智辯学園が接戦を制す!バント失敗が勝負の明暗を分ける

 第90回選抜高等学校野球大会の3日目。第3試合は3年連続12回目の出場で一昨年の優勝校・智辯学園(奈良)と、センバツは36年ぶり4度目の出場で昨夏に続き2季連続の甲子園となる日大山形(山形)が対戦した。

 昨秋の奈良大会は6試合すべてで2ケタ得点を記録し、今大会の出場校のなかでトップのチーム打率.423の成績を残した智辯学園と、東北大会で仙台育英(宮城)、酒田南(山形)を連続完封した佐藤洸太(3年)を擁する日大山形の一戦。
 序盤から互角の展開となったが4回表、日大山形は相手先発の左腕・伊原 陵人(3年)を攻め、1番・竹田 空良(3年)がレフトオーバーの二塁打で出塁すると、四球と送りバントがヒットになる幸運もあって満塁のチャンス。ここで5番・佐藤 亘(3年)が1ボールからの2球目にスクイズを決めて先制した。智辯学園はその裏、この回先頭打者の2番・畠山 航青(3年)がライト線へ三塁打を放つと3番・左向 澪(3年)がレフトへ犠牲フライを打ち上げて、すぐさま同点。すると、日大山形も5回表、スリーベースの高橋 殿馬(3年)を4番の渡部 雅也(2年)のセンター前タイムリーでホームへ招き入れ2対1と勝ち越した。
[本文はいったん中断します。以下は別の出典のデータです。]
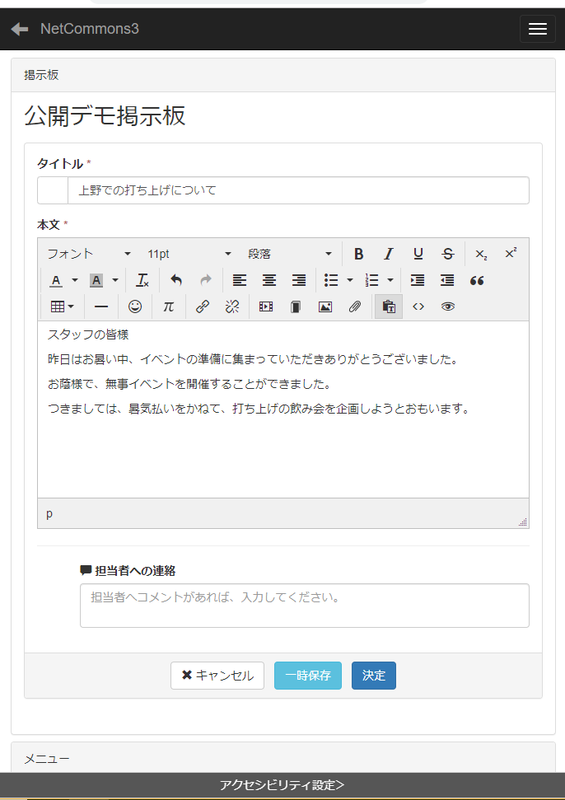The height and width of the screenshot is (800, 565).
Task: Open the フォント font family dropdown
Action: [x=89, y=254]
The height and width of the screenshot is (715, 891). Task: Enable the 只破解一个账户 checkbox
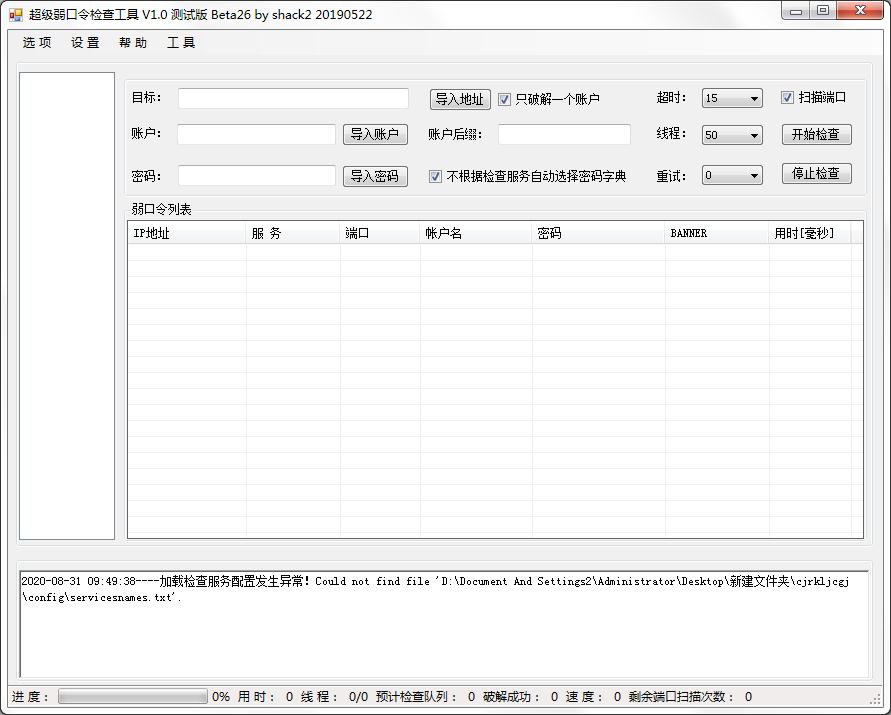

 日大山形の先発・佐藤洸は5回裏、7番・伊原に対し、98km/hのカーブの後に130km/hの真っ直ぐを投げ込み空振り三振。さらに8番・小口 仁太郎(3年)は2ストライクから3球勝負に出て、外寄りの真っ直ぐで見逃し三振。代打の西田 仁一郎(2年)には139lm/hのストレートの後にワンバウンドの縦スラを振らせて空振り三振と、このイニングは3者連続で三振を奪った。佐藤洸はこの試合、ストレートの球速が140km/hに満たなかったものの巧みに緩急を使い、さらに多彩な変化球を駆使して相手打者に的を絞らせない工夫を凝らしたピッチングで好投した。6回裏には左向と藤村 健太(2年)に連続タイムリーを浴びて逆転を許したものの、その後も集中を切らすことなく岡野 龍太(3年)を高めのスライダーでタイミングを外して見逃し三振。塚本 大夢(2年)には力のこもった136km/hのストレートで空振り三振と意地を見せた。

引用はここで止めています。